Question. What kind of moving structures can survive a hit from a random phonon without losing kinetic energy of the structure?
Superconductivity lectures by Anthony J. Leggett: the proof of superconductivity breaks conservation laws
At the Physics Stackexchange, two users recommend the following lectures:
Anthony J. Leggett (2015) has written a course on superconductivity. Lecture 14 concerns the stability of the superconducting current. Let us look at it.
Leggett considers a superconducting current in a circular loop of a wire. He assumes that quantum mechanics dictates that the angular momentum of the rotating electron-phonon system must be quantized as an integer multiple of ħ.
"We are particularly interested in the probability of a fluctuation that takes us to the lowest saddle-point in the free energy barrier that separates states of different winding number."
On page 9 Leggett calculates that there is a huge potential barrier which prevents the rotating system from decaying to a lower angular momentum state.
He concludes that small quanta like phonons cannot move the system to a lower angular momentum state. The superconducting current keeps flowing almost indefinitely.
But Leggett's model, or calculation, cannot be correct if the rotating system can scatter quanta to the direction of the rotation. We can extract significant energy and angular momentum from the rotating system by letting it scatter a large number of quanta. If the system would keep rotating at the original speed, we would have a breach of conservation of energy and angular momentum.
The rotating system consists of moving electrons and lattice vibrations. It will certainly interact with, say, moving charges inside the superconductor.

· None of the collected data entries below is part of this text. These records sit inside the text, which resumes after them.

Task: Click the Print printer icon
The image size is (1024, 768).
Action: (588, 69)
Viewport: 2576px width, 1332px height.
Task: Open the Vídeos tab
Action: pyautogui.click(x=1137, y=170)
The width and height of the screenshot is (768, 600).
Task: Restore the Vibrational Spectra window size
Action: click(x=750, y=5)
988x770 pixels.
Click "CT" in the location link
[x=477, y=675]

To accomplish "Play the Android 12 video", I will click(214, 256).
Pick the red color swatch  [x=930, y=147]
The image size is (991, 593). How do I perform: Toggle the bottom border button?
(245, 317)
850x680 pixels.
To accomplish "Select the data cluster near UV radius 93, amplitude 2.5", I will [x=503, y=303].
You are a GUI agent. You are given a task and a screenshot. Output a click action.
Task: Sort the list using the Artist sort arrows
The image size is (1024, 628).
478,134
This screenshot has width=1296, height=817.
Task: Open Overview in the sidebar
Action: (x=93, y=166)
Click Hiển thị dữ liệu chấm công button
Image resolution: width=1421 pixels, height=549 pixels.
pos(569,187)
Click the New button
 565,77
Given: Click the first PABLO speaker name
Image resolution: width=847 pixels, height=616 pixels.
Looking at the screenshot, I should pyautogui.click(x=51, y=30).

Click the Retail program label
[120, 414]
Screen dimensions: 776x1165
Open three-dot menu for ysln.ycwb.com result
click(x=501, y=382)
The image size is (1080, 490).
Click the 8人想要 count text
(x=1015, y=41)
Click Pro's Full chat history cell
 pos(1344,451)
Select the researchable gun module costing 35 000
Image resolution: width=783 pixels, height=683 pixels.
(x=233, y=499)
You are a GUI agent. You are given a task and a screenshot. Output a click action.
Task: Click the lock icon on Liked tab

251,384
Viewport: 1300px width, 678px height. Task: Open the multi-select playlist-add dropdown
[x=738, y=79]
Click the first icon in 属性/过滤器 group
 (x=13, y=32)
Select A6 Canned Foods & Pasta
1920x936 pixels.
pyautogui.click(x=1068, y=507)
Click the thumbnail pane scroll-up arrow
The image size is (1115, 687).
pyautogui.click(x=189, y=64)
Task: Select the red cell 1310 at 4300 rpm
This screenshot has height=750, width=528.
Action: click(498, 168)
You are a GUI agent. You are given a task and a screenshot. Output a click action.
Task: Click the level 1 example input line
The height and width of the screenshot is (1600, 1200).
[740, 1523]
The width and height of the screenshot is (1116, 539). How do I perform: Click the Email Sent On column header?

It would be very surprising if it cannot scatter any quanta.
Leggett's model or analysis is probably incorrect.
To prove that a superconducting current can flow for ever, we probably need to prove the claim in classical or semiclassical physics. Quantum mechanics does not help us because the rotating system is a macroscopic object, and the phonon gas, as a whole, is macroscopic, too.
UPDATE April 12, 2022: Our new blog post today shows that one really cannot say that the angular momentum of a macroscopic system is quantized in units of ħ.
Conclusions
The original paper by Bardeen, Cooper, and Schrieffer describes a model which might explain the phase change of the conducting electron system close to the critical temperature. That is, the model may explain the specific heat and some other properties of the low temperature phase.
Their paper does not try to prove that the model implies superconductivity. They simply assume that the low energy phase is superconducting.
At the Physics Stackexchange, various users give different explanations for superconductivity. None of the explanations is detailed enough to be convincing.
Anthony J. Leggett's lectures aim to prove superconductivity of the BCS model, but the proof breaks conservation of energy and angular momentum if the rotating system is able to scatter something. The model or the proof is probably incorrect.
We conclude that the proof of superconductivity is an open problem of theoretical physics.
For our own time crystal model we argued in an earlier blog post that it might let phonons go through without scattering. We need to elaborate our model and our analysis of it.
We need to check if the BCS model can superconduct.